Holmes and Watson meet and rent rooms together. Holmes helps Detective Lestrade solve a murder or two. After he’s caught, the murderer tells his story.
Why I picked it up: Sterling has been publishing some amazing graphic novel adaptations of classics, my favorite of which is the All-Action Classics version of Tom Sawyer.
Why I finished it: As in the best adaptations of this type, this book works as a comic first. It never feels rushed or like there’s too much on a page, something many less successful graphic novel classics are guilty of. There’s also enough dialogue and dramatization to keep me interested, when it veers towards exposition like the original story.
I'd give it to: Anyone who, like me, enjoyed last year’s Sherlock Holmes movie, but who can’t get through one of the original stories because they’re old fashioned and a little windy.
@bookblrb: Sherlock Holmes meets Watson in this graphic novel adaptation.
Bennie Salazar is a former punk rocker and now successful record producer.
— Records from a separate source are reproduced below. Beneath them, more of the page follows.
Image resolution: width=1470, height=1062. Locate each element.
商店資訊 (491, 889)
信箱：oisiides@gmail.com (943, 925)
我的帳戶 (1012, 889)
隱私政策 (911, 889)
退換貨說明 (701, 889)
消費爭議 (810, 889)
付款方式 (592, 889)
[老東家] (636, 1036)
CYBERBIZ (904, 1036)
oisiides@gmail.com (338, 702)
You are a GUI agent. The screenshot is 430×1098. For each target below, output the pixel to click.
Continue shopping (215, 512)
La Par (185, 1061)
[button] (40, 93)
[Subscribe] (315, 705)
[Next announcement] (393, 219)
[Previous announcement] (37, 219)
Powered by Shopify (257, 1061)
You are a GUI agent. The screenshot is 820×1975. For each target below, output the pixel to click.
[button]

Sasha is his assistant. This book explores their lives and those of people whom they are connected with. Each chapter is written with a different voice and point of view, from Bennie’s band in the early days to a publicist friend of Sasha's who gets embroiled with a third-world dictator.
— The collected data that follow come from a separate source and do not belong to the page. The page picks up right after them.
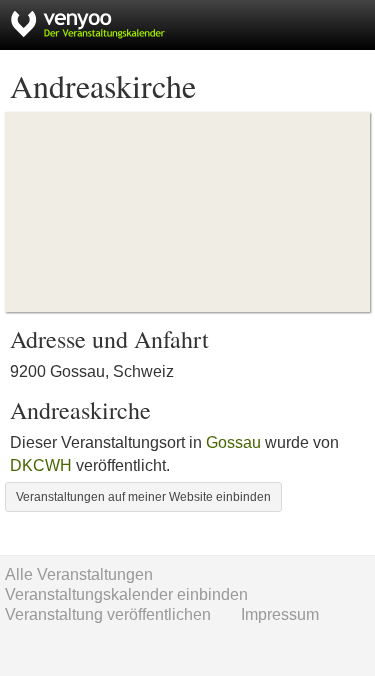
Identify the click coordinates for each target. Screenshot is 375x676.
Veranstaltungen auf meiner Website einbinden (143, 497)
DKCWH (41, 465)
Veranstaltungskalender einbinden (126, 594)
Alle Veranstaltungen (79, 574)
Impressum (280, 614)
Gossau (233, 442)
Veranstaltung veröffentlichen (108, 614)
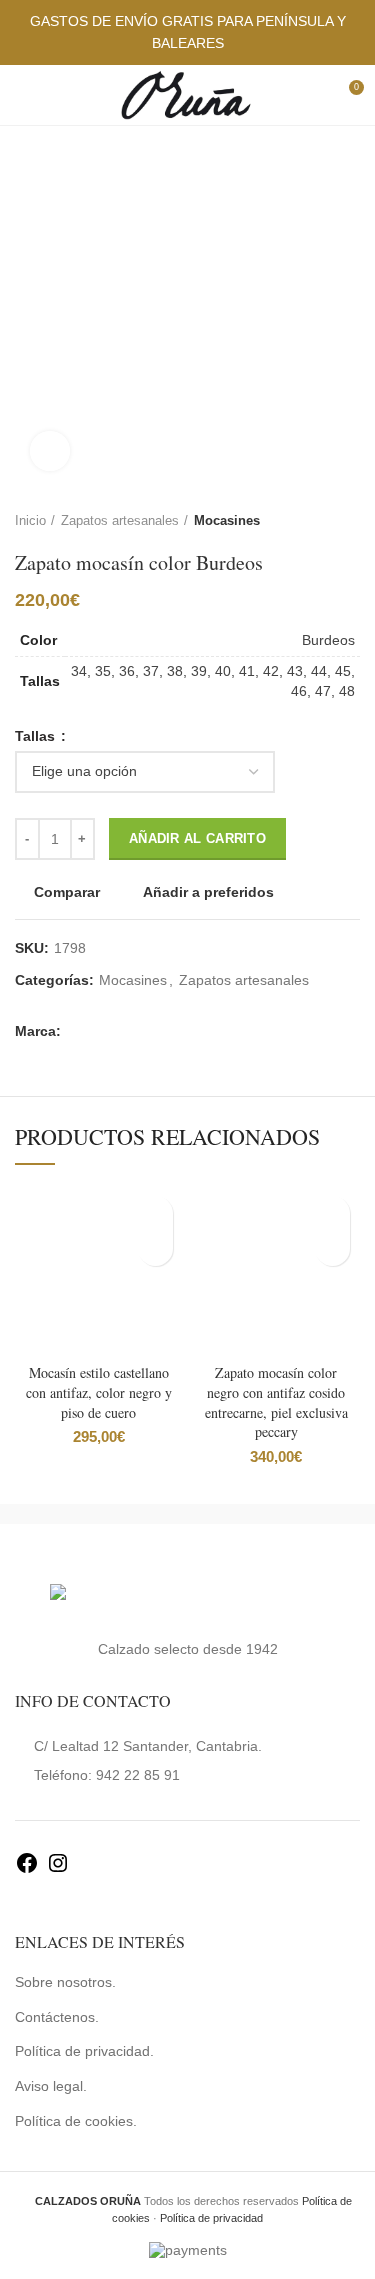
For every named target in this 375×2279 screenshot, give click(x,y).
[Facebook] (27, 1870)
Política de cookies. (76, 2121)
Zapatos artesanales (120, 520)
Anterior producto (310, 521)
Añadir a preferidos (208, 892)
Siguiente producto (350, 521)
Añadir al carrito (197, 838)
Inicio (30, 520)
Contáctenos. (57, 2017)
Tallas (37, 736)
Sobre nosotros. (65, 1982)
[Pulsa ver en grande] (50, 451)
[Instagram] (58, 1870)
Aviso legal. (51, 2086)
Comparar (67, 892)
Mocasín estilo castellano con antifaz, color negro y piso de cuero (99, 1392)
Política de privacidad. (84, 2051)
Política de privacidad (211, 2218)
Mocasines (227, 520)
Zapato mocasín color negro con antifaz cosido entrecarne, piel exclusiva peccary (276, 1402)
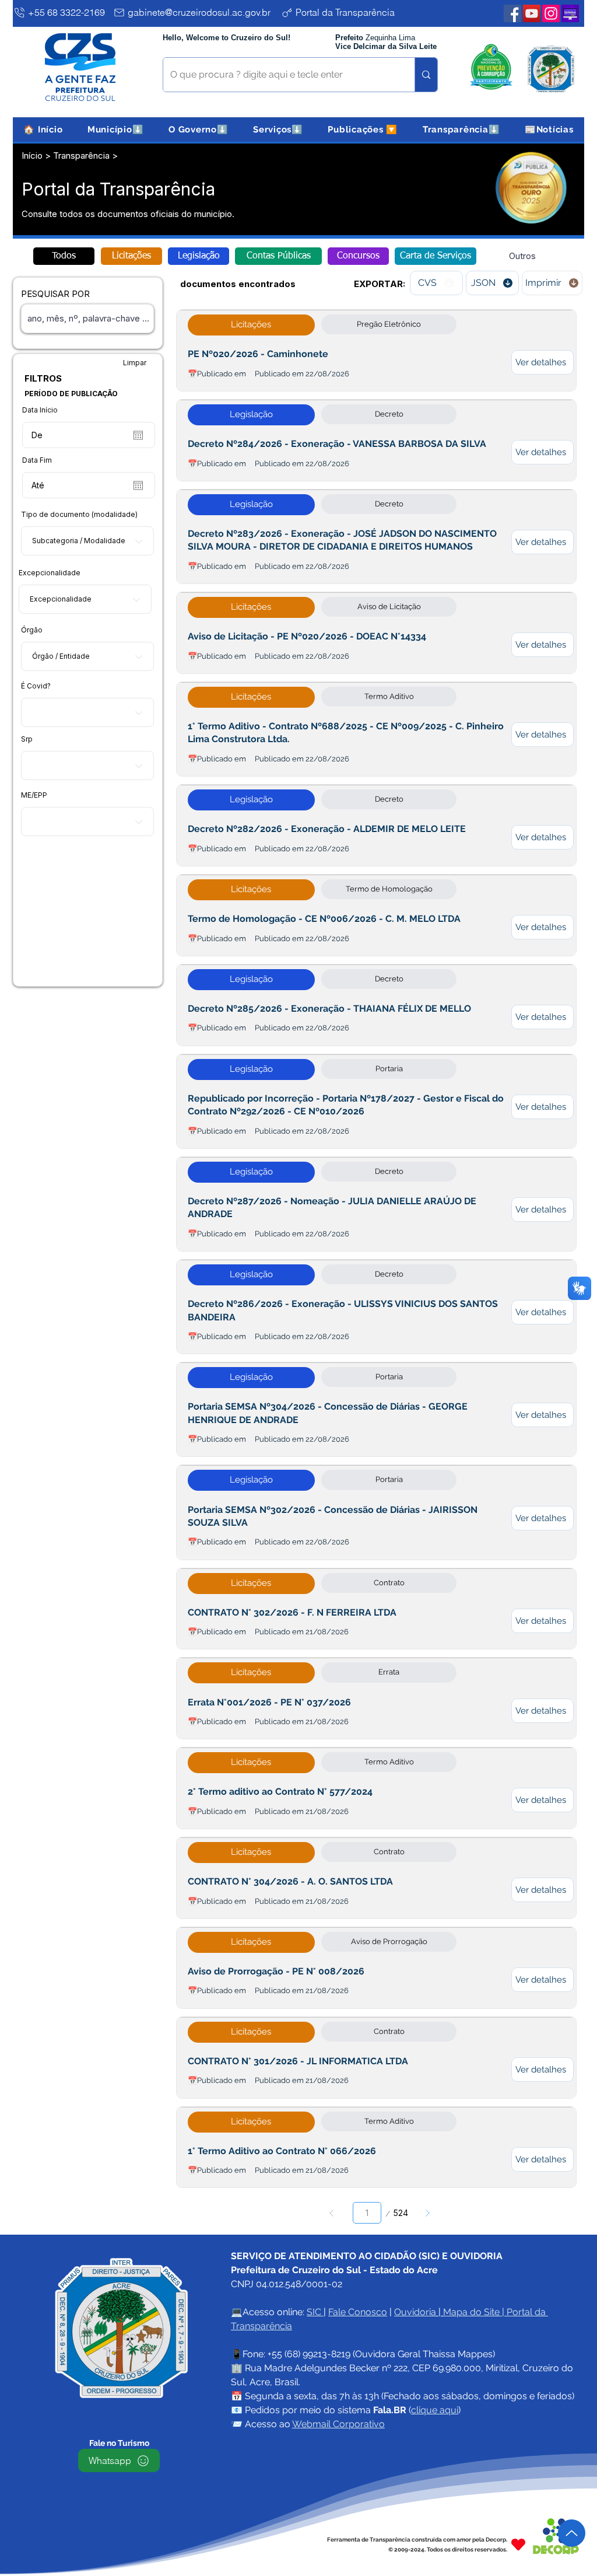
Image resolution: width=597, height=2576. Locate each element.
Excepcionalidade (49, 572)
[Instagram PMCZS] (551, 13)
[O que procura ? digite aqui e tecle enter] (426, 75)
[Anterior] (332, 2213)
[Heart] (518, 2544)
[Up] (571, 2533)
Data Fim (37, 460)
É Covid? (36, 686)
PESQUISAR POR (55, 293)
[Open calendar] (138, 435)
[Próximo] (427, 2213)
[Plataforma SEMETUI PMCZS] (570, 13)
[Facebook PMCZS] (512, 13)
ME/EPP (34, 795)
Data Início (40, 410)
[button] (116, 129)
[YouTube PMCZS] (531, 13)
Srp (27, 739)
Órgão (32, 630)
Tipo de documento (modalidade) (79, 514)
Why I picked it up: I was in the mood for a trashy rock 'n roll novel.
Why I finished it: I couldn't have been more mistaken about this book. It is a major work of fiction. The various character's lives form a complex web with unexpected and surprising connections, and as the book progressed from the past into the future my eyes got wider and wider. Chapter 12, "Great Rock and Roll Pauses", will start you off doubting, and then rock your world.
I'd give it to: My sister Becky. I am convinced she's got a book like this in her. No pressure.
@bookblrb: A complex web of characters from in and around the music business, each chapter written from a different perspective.
How do you find out more about someone who's been dead for 400 years? Look at everything they leave behind. In this case, forensic anthropologists analyze the graves of people who lived in colonial Maryland: bones, teeth, cloth, and even coffins!
Why I picked it up: Forensic science is cool, and using science for history is even cooler. I also really enjoyed the author's other book on the Civil War submarine
Why I finished it: I had no idea that you could figure out how long someone had lived in the New World by the levels of carbon isotopes in their bones! The book is an excellent mixture of the science and the story. The investigators didn't just find out about the colonists listed in ships records. They found somebody who was dumped in a garbage pit, slaves, and others not considered important enough for colonial records. History might be written by the people who win, but they don't always get the last word.
I'd give it to: Librarians who don't weed the 970s because they think that history can't change. Middle school students like Diana who love skeletons, mummies and ancient Egypt.
@bookblrb: Forensic anthropologists analyze the remains of Jamestown.